RECORDS FOR THIS TASK

----

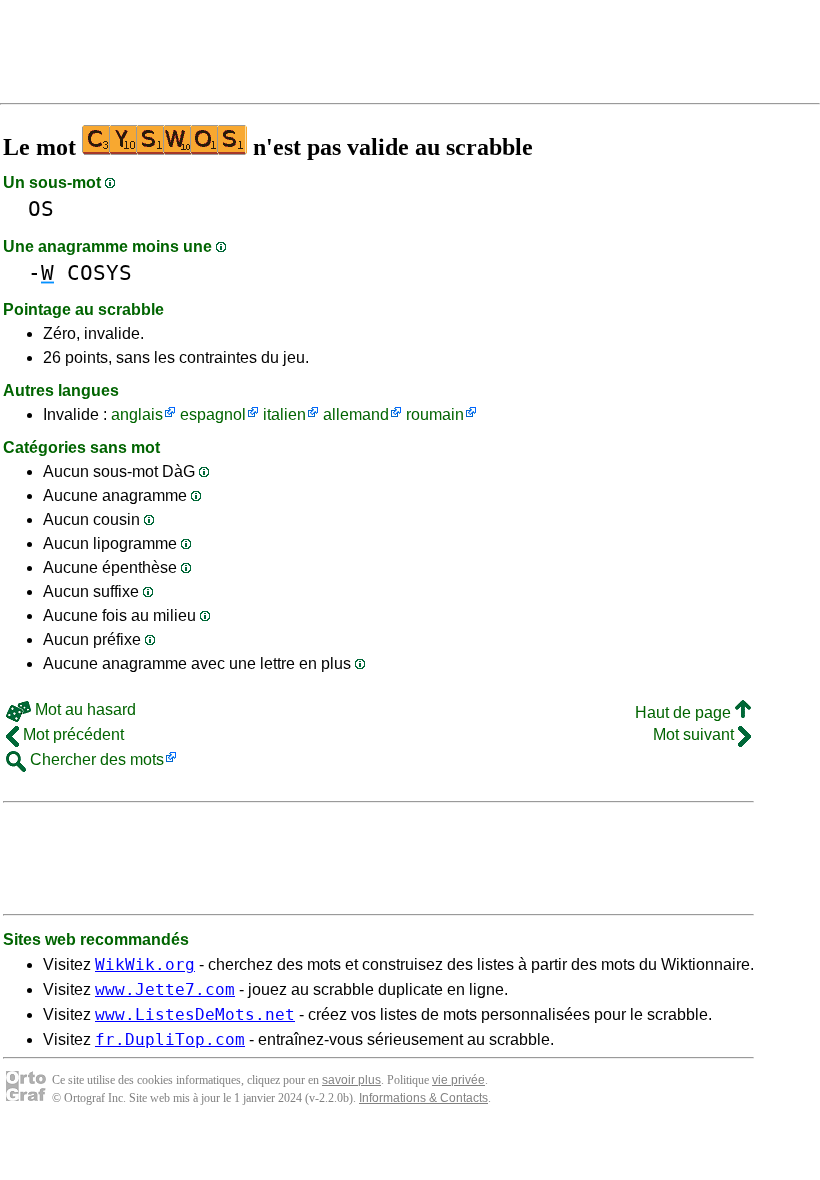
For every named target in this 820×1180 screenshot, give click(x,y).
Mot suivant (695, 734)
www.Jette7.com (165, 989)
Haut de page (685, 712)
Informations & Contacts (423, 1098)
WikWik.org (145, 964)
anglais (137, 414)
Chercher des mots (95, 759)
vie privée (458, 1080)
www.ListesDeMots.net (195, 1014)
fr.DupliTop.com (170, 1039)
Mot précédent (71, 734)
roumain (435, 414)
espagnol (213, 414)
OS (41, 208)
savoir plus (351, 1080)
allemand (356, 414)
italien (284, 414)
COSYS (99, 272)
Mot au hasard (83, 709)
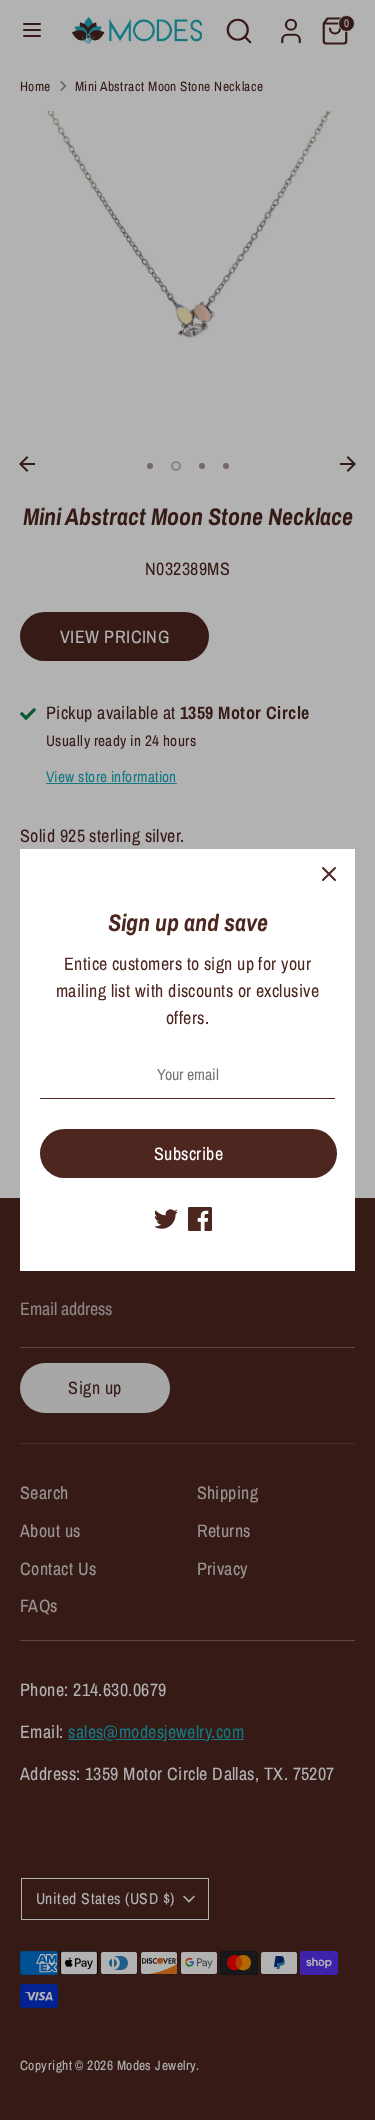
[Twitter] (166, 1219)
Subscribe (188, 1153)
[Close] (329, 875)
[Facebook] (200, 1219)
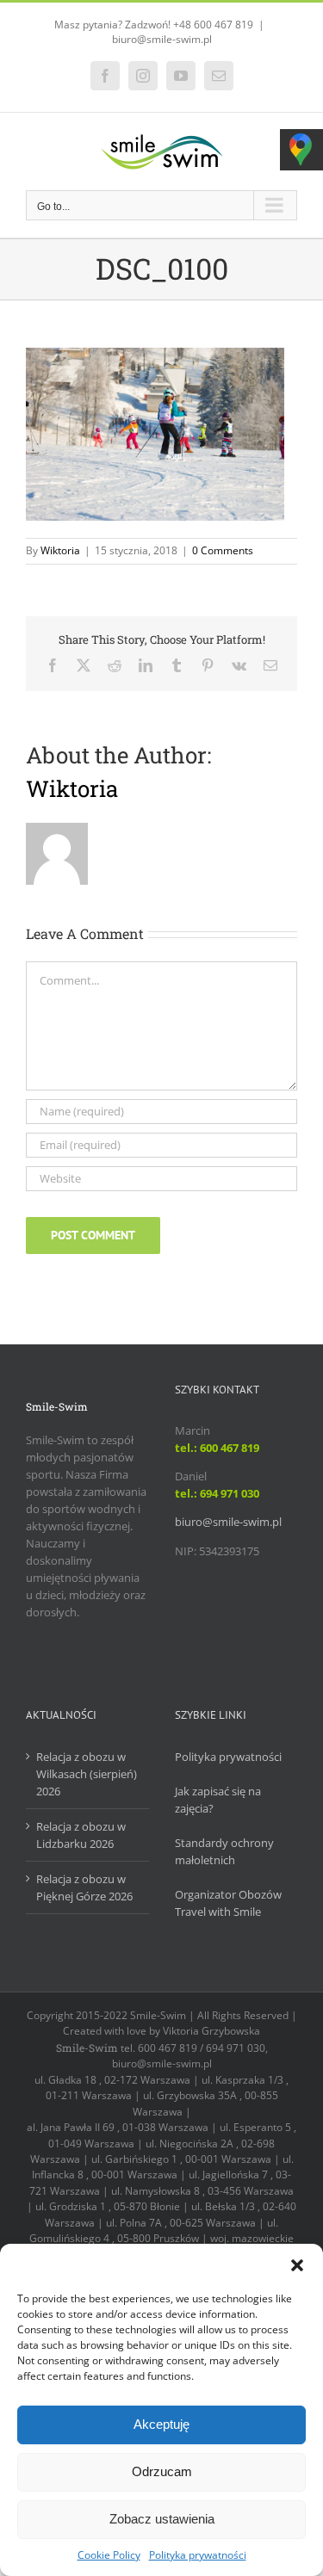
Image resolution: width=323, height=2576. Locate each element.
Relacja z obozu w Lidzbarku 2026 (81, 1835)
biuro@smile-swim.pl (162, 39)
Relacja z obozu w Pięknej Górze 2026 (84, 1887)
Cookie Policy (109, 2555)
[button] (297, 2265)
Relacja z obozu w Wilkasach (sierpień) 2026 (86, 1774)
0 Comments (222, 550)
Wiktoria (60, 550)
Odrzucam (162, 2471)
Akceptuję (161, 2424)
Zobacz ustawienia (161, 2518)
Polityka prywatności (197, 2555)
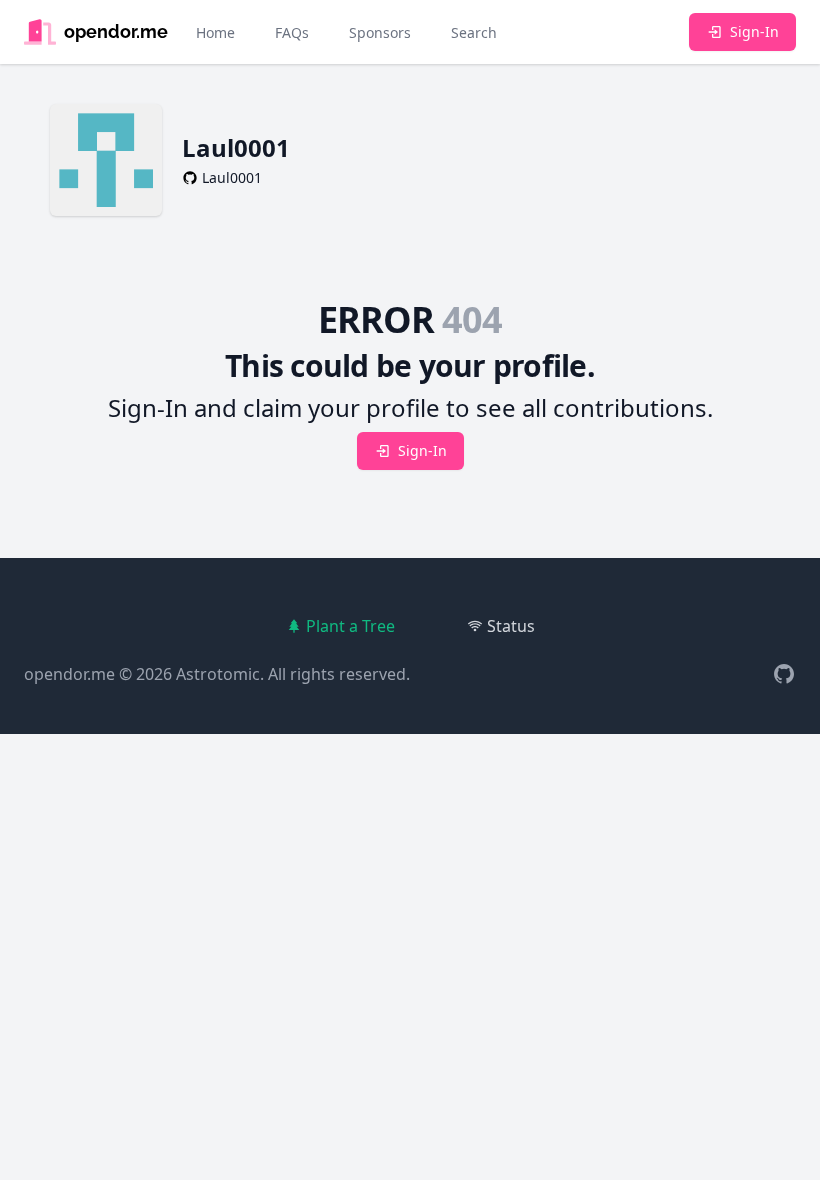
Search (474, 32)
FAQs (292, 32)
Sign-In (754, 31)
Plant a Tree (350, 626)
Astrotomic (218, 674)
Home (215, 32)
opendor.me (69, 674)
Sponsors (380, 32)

----

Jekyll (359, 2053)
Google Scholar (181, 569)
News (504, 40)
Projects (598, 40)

----

WHAT IS EXPECTED
Looking at the records, state how many lines contain "obozu" and write nothing besides that number.

RESULT
3